The Class Action lawsuit starts by the issuance and filing of the Statement of Claim: the legal document setting out the parameters of the lawsuit to be pursued (the allegations against the defendant and the basis for seeking to hold them accountable).

The Court is asked to “certify” the action as a class proceeding by way of a Motion for Certification. Certification is the first step in the legal process, it essentially seeks the Court’s permission to prosecute the lawsuit as a group, as opposed to asking each individual to come forward and file a separate lawsuit.

If the Court certifies the action as a class proceeding, Notice of the Certification is given to everyone affected/bound by the litigation (“Class Members”).  This Notice sets out the basic allegations in the lawsuit and gives Class Members an opportunity to choose whether or not they want to participate (if they do, they are automatically included and don’t have to do anything, if they don’t want to be part of it, they must “opt-out” within a fixed time period).

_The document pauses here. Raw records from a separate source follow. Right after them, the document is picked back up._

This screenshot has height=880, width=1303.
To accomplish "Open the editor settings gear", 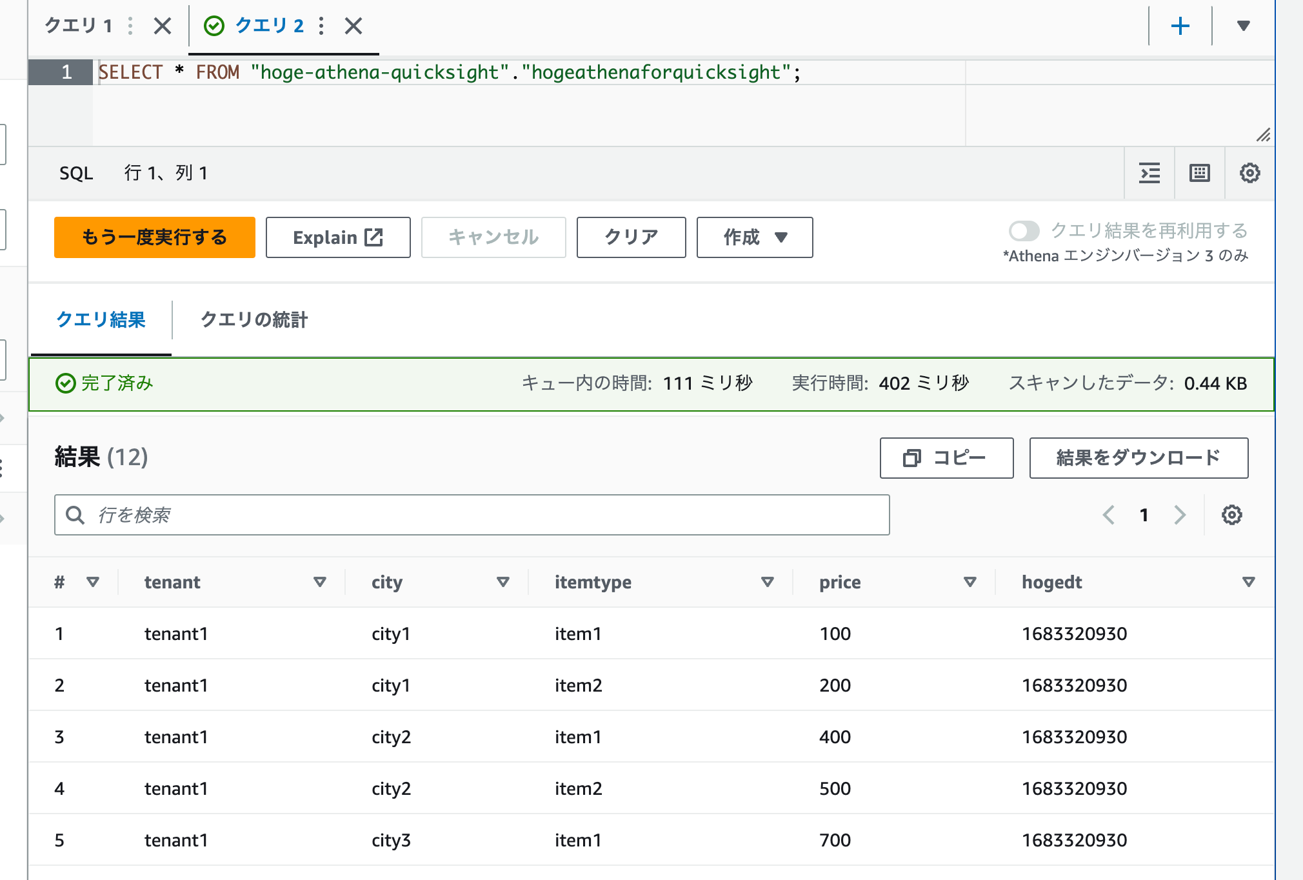I will pyautogui.click(x=1249, y=173).
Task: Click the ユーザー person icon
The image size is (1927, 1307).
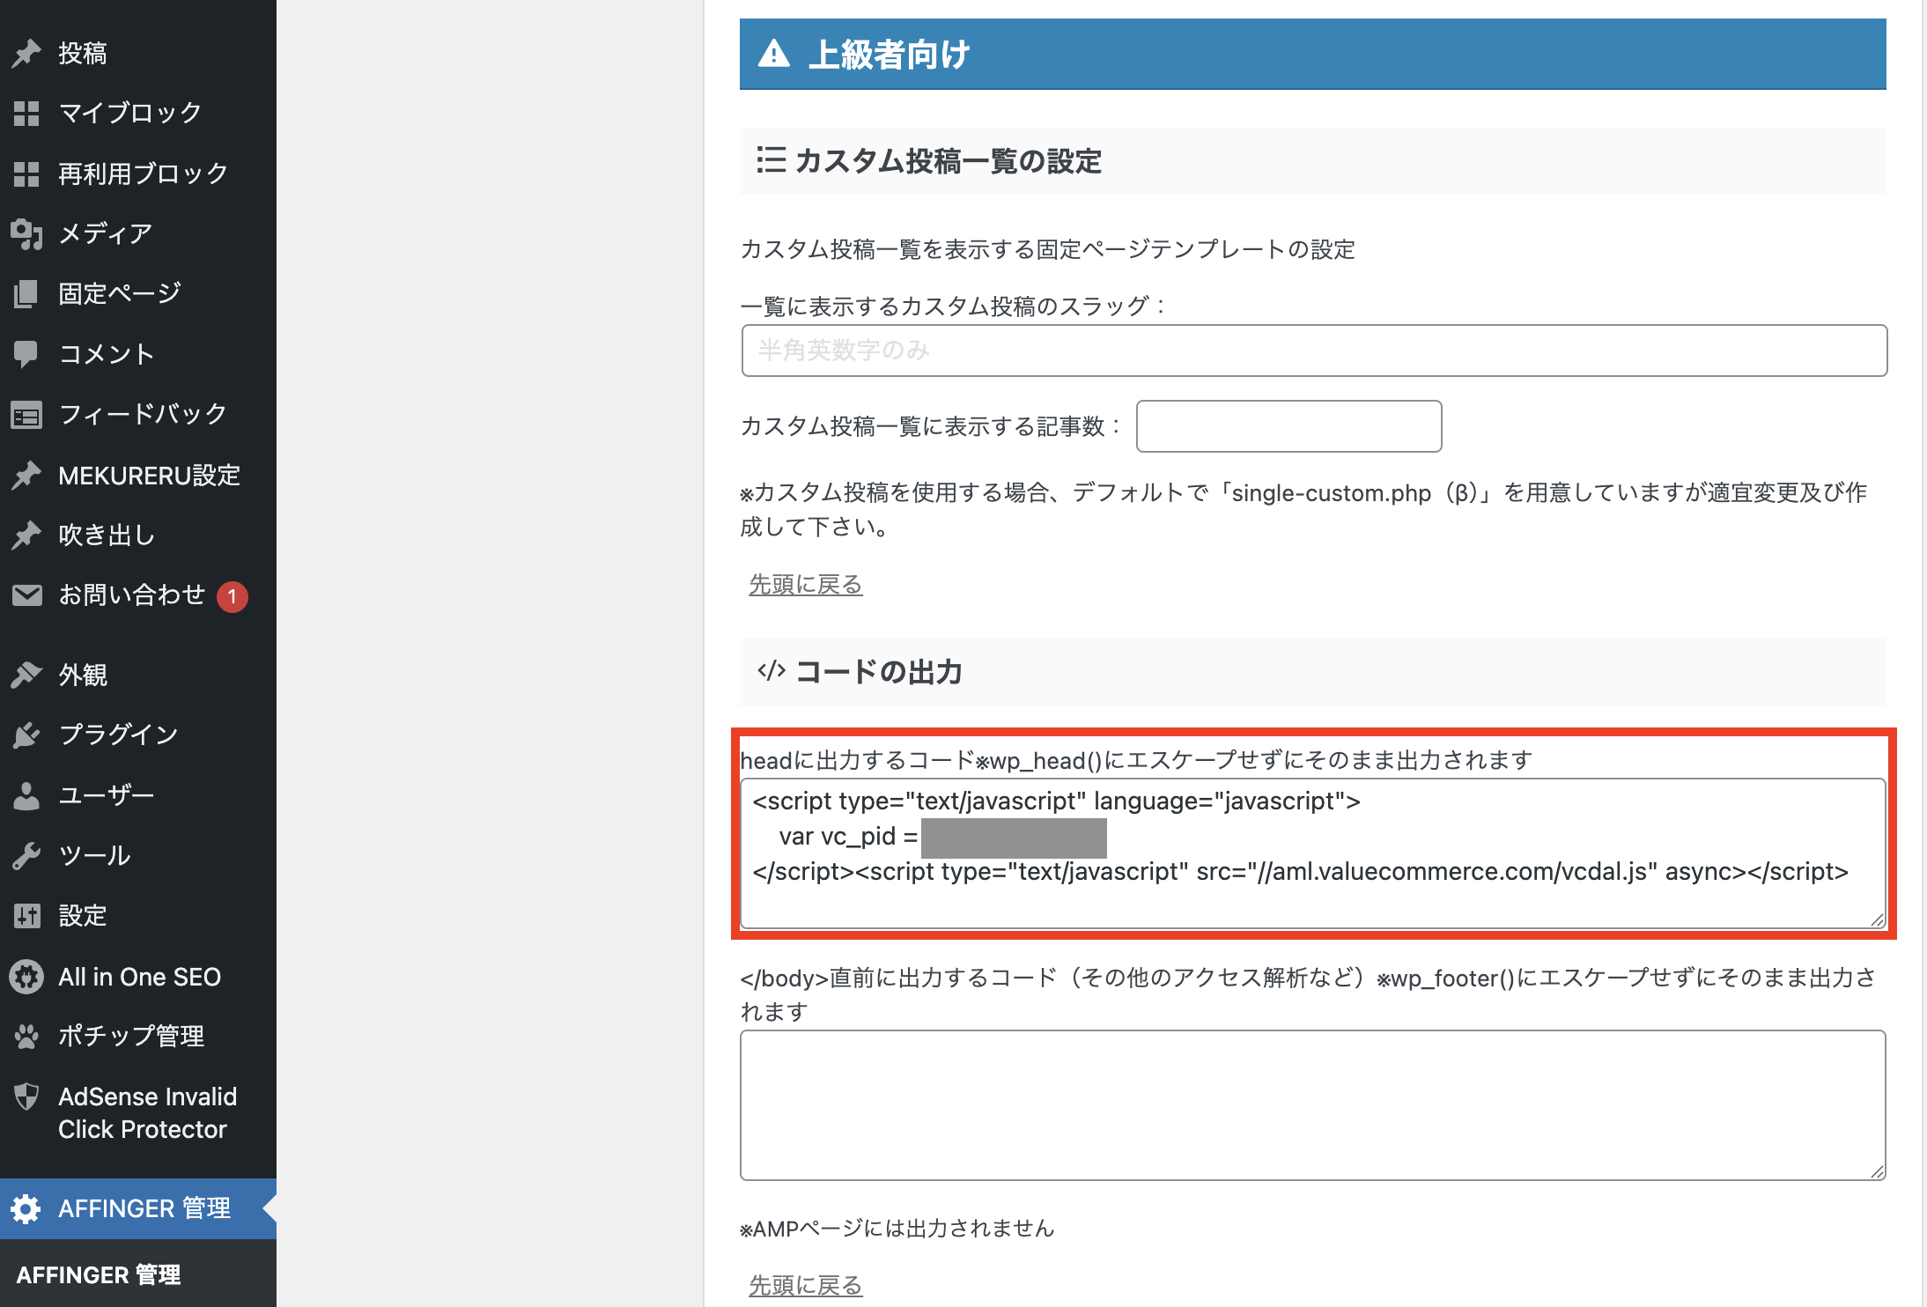Action: coord(26,795)
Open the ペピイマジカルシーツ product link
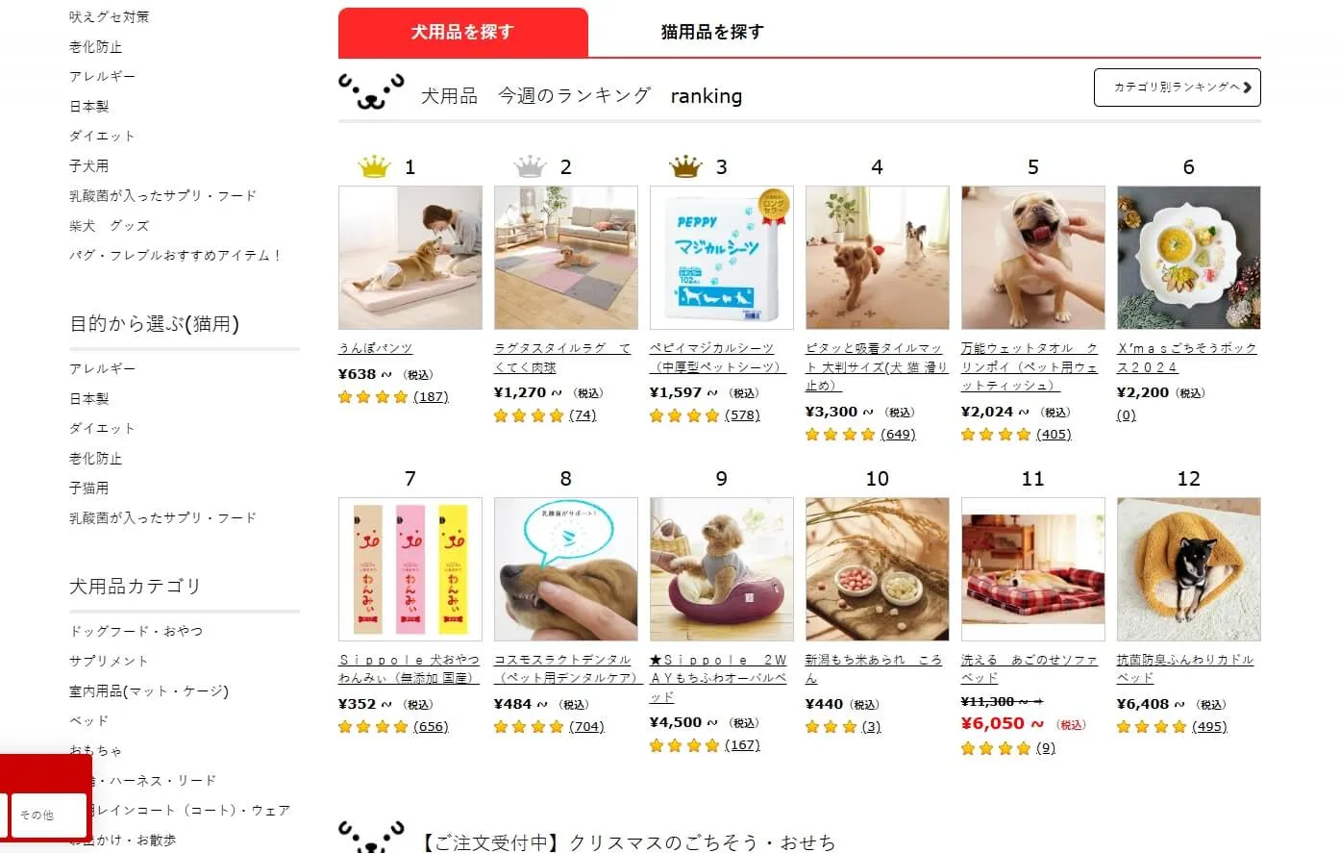 [x=717, y=357]
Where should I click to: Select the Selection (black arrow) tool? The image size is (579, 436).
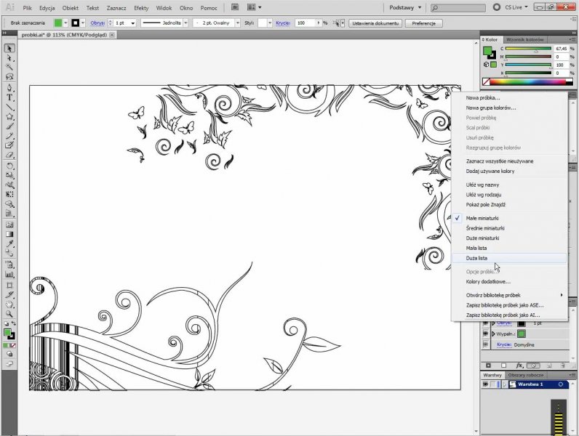tap(9, 48)
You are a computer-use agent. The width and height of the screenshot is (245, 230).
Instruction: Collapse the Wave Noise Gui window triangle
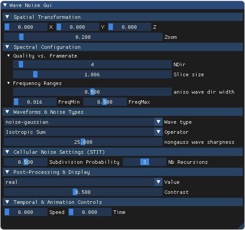tap(5, 5)
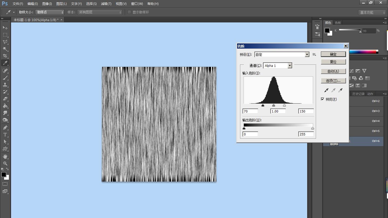388x218 pixels.
Task: Open the 滤镜 menu
Action: click(x=106, y=4)
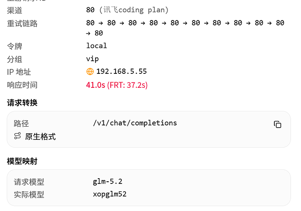Click the orange globe icon by IP address
The width and height of the screenshot is (301, 211).
click(90, 72)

Each party must provide a list of all relevant documents to the other.

For example:

  • the plaintiffs must provide the defendants with copies of, medical records, tax filings, etc…anything and everything that supports the claims made against the defendants and/or speaks to the amount of damages
  • the defendants must provide all of their internal documents (emails, marketing documents, financial documents, etc…) relating to the allegations made against them in the Statement of Claim;

Once the documents have been produced and exchanged and each side has had an opportunity to review them, each party then has an opportunity to ask questions of the other in respect of these documents, with a view to further fact-gathering (“Examinations for Discovery”).

Class Action lawsuits are managed and overseen by a Judge through all the stages (i.e. certification, trial and/or settlement approval).  Whenever there are legal and/or procedural issues along the way, either party can approach the Judge for directions on how to proceed.  Because the case is managed by the Court, in an effort to keep up to date on the status of the lawsuit, Case Conferences will be held with the Judge from time to time for this reason as well. (Only the lawyers attend/participate in these Case Conferences – Representative Plaintiffs are not required to attend/participate).

Settlement: the action may be settled at any stage, but only with Court approval. The Court will approve the Settlement only if it is, among other things,  fair, reasonable and in the best interests of the Class.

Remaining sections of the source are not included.